Looking to save their ancestral home, the Craig family - mother Holly, father Paddy, and siblings Lainey, Joey and Pippa - have had to take drastic action and transform Huntersbrook from family pile into a country retreat and it’s all hands on deck as the first bookings come in. Not least because Huntersbrook’s inaugural event will be the thirtieth birthday party of Missy Hassett, Pippa’s colleague and the notoriously demanding daughter of Pippa’s boss. But Pippa’s about to learn just how demanding Missy can be when she becomes inveigled in a toxic friendship. For Joey, time at Huntersbrook with girlfriend Skye is jeopardised by a new promotion at work but he’s determined to get ahead. And for Lainey, a second pregnancy looks like it’s going to give her the second child she longs for, but complications hit. Whilst The Heart of Winter is fairly easy to pick up and dive straight into, it does return to the family and setting of Hannigan’s previous novel Driving Home for Christmas and I think it may be worth reading that first if only to fill in the background. Although there’s a winter feel to the novel, it’s not overly explicit and if you’re after a specifically Christmassy read, the festive period is limited to the last quarter of the book. All of the siblings have very obvious faults and whilst this makes them human, it doesn’t make any of them especially likeable. But the main problem for me was the about-turns that take place in the characters’ lives that felt too unrealistic and sudden. Indeed, Joey and Pippa spend the first half of the novel struggling with the excessive demands of work and friendship respectively, yet in the second half of the novel these simply disappear and seem to be resolved without any illustration. There are also a couple of later chapters from ancillary characters that whilst fitting with the plot did feel a bit out of keeping with the narrative and a confession from family friend Sadie in the epilogue reads as something of a mood killer. Nonetheless, the spirit of family and togetherness especially at the end is palpable and the setting of Huntersbrook really comes alive in the imagination, with a very real sense of magic and awe. As the book closes, it seems that there is lots more to come but it’s the peripheral characters (Jodi, Jules and Danny) as much as the main ones that offer the appeal going forward. (JC)
The Heart of Winter, by Emma Hannigan, revisits the Craig family from her previous novel, Driving Home for Christmas. The summary says: "Holly Craig's family have lived happily in Huntersbrook for generations but when times grow hard, even she must admit defeat and sell off their once-successful stables. The three Craig children, Lainey, Joey and Pippa, find themselves locked in a fight to keep their beloved Huntersbrook; dare they transform it into one of Ireland's most sought-after countryside venues? Renovation work is well underway when life rears its ugly head and everything stops in its tracks.

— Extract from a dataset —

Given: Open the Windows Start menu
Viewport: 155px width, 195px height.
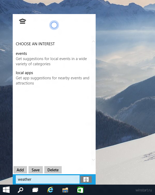Looking at the screenshot, I should (6, 190).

The Craig family is forced to reassess what matters and although they no longer live at Huntersbrook, can the house work its magic even so ... and lead them into the light once more?" The Heart of Winter is out in October 2014.
The Craig family have always enjoyed family Christmases at Huntersbrook House in Co. Wicklow. The three adult children, Pippa, Joey and Lainey, look forward to spending every Christmas there with their parents. However, their idyllic family time is threatened this year by relationship problems and financial woes. Unbeknown to them their parents are also facing financial difficulties which could result in them losing their beloved family home. Driving Home for Christmas shows how difficulties can be overcome by the family working together as a team. This was a great feel-good book which I just couldn't put down! Emma Hannigan's books just get better and better. (BS)
Driving Home for Christmas, by Emma Hannigan, is about a family facing a difficult time. The summary says: "Christmas at Huntersbrook House is a family tradition and this year it's even more important as, with mounting debts and insufficient income from the livery yard, it looks like the Craig family might have to sell their beloved family home. Pippa, Joey and Lainey are the three grown-up Craig children who, caught up with their own lives in Dublin, are, as yet, unaware of the problems facing Huntsersbrook. Joey is starting to wonder if his controlling, fitness-mad girlfriend really is the one for him. Lainey, the family worrier, is doing her best to ignore her ex's recent engagement while also trying to look out for her sister Pippa whose frivolous lifestyle is about to catch up with her. As the Christmas season approaches, the Craig family need to do some soul-searching and what better place than around the fire at Huntersbrook House. One thing's for sure, this is a Christmas none of them will forget. But will it be their last at Huntersbrook or will they manage to save the family home?"